=== AIM OF THE EXERCISE ===
Since the data must remain as supplied, reproduce it word for word.

>>

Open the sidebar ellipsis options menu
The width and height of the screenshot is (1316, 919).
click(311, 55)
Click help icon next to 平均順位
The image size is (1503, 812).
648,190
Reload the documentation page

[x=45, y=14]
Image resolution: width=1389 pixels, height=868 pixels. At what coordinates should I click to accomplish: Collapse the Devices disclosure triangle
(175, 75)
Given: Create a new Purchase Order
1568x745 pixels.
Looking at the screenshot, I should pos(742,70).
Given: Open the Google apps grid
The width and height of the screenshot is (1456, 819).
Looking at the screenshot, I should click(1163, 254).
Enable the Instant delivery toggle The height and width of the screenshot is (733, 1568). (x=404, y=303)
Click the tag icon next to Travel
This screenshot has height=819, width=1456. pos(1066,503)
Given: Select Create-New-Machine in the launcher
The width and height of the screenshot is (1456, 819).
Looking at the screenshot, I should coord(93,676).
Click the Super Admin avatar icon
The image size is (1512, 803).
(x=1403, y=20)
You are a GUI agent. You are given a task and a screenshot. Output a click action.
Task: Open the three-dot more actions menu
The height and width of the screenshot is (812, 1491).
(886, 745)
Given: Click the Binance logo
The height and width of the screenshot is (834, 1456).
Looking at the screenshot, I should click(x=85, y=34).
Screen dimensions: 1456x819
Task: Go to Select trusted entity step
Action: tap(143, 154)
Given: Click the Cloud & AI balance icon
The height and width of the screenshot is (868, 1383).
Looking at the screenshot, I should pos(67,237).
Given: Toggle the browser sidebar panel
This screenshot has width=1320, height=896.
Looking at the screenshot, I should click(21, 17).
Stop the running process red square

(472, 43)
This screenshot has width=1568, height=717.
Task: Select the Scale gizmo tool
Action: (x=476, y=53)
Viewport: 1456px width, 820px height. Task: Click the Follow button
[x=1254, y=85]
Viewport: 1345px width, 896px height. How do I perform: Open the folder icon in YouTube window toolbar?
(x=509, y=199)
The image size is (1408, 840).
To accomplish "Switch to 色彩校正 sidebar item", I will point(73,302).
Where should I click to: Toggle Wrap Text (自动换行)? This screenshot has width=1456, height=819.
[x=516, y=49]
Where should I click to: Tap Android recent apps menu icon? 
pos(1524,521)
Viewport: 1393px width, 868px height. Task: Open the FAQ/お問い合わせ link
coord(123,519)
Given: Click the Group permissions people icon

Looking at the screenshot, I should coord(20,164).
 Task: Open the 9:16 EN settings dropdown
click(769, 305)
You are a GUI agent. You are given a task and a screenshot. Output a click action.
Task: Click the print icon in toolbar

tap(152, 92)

<<

=== RESULT FOR THIS TASK ===
Open the sidebar ellipsis options menu
The width and height of the screenshot is (1316, 919).
click(311, 55)
Click help icon next to 平均順位
The image size is (1503, 812).
648,190
Reload the documentation page

[x=45, y=14]
Image resolution: width=1389 pixels, height=868 pixels. At what coordinates should I click to accomplish: Collapse the Devices disclosure triangle
(175, 75)
Given: Create a new Purchase Order
1568x745 pixels.
Looking at the screenshot, I should pos(742,70).
Given: Open the Google apps grid
The width and height of the screenshot is (1456, 819).
Looking at the screenshot, I should click(1163, 254).
Enable the Instant delivery toggle The height and width of the screenshot is (733, 1568). (x=404, y=303)
Click the tag icon next to Travel
This screenshot has height=819, width=1456. pos(1066,503)
Given: Select Create-New-Machine in the launcher
The width and height of the screenshot is (1456, 819).
Looking at the screenshot, I should coord(93,676).
Click the Super Admin avatar icon
The image size is (1512, 803).
(x=1403, y=20)
You are a GUI agent. You are given a task and a screenshot. Output a click action.
Task: Open the three-dot more actions menu
The height and width of the screenshot is (812, 1491).
(886, 745)
Given: Click the Binance logo
The height and width of the screenshot is (834, 1456).
Looking at the screenshot, I should click(x=85, y=34).
Screen dimensions: 1456x819
Task: Go to Select trusted entity step
Action: tap(143, 154)
Given: Click the Cloud & AI balance icon
The height and width of the screenshot is (868, 1383).
Looking at the screenshot, I should pos(67,237).
Given: Toggle the browser sidebar panel
This screenshot has width=1320, height=896.
Looking at the screenshot, I should click(21, 17).
Stop the running process red square

(472, 43)
This screenshot has width=1568, height=717.
Task: Select the Scale gizmo tool
Action: (x=476, y=53)
Viewport: 1456px width, 820px height. Task: Click the Follow button
[x=1254, y=85]
Viewport: 1345px width, 896px height. How do I perform: Open the folder icon in YouTube window toolbar?
(x=509, y=199)
The image size is (1408, 840).
To accomplish "Switch to 色彩校正 sidebar item", I will point(73,302).
Where should I click to: Toggle Wrap Text (自动换行)? This screenshot has width=1456, height=819.
[x=516, y=49]
Where should I click to: Tap Android recent apps menu icon? 
pos(1524,521)
Viewport: 1393px width, 868px height. Task: Open the FAQ/お問い合わせ link
coord(123,519)
Given: Click the Group permissions people icon

Looking at the screenshot, I should coord(20,164).
 Task: Open the 9:16 EN settings dropdown
click(769, 305)
You are a GUI agent. You are given a task and a screenshot. Output a click action.
Task: Click the print icon in toolbar

tap(152, 92)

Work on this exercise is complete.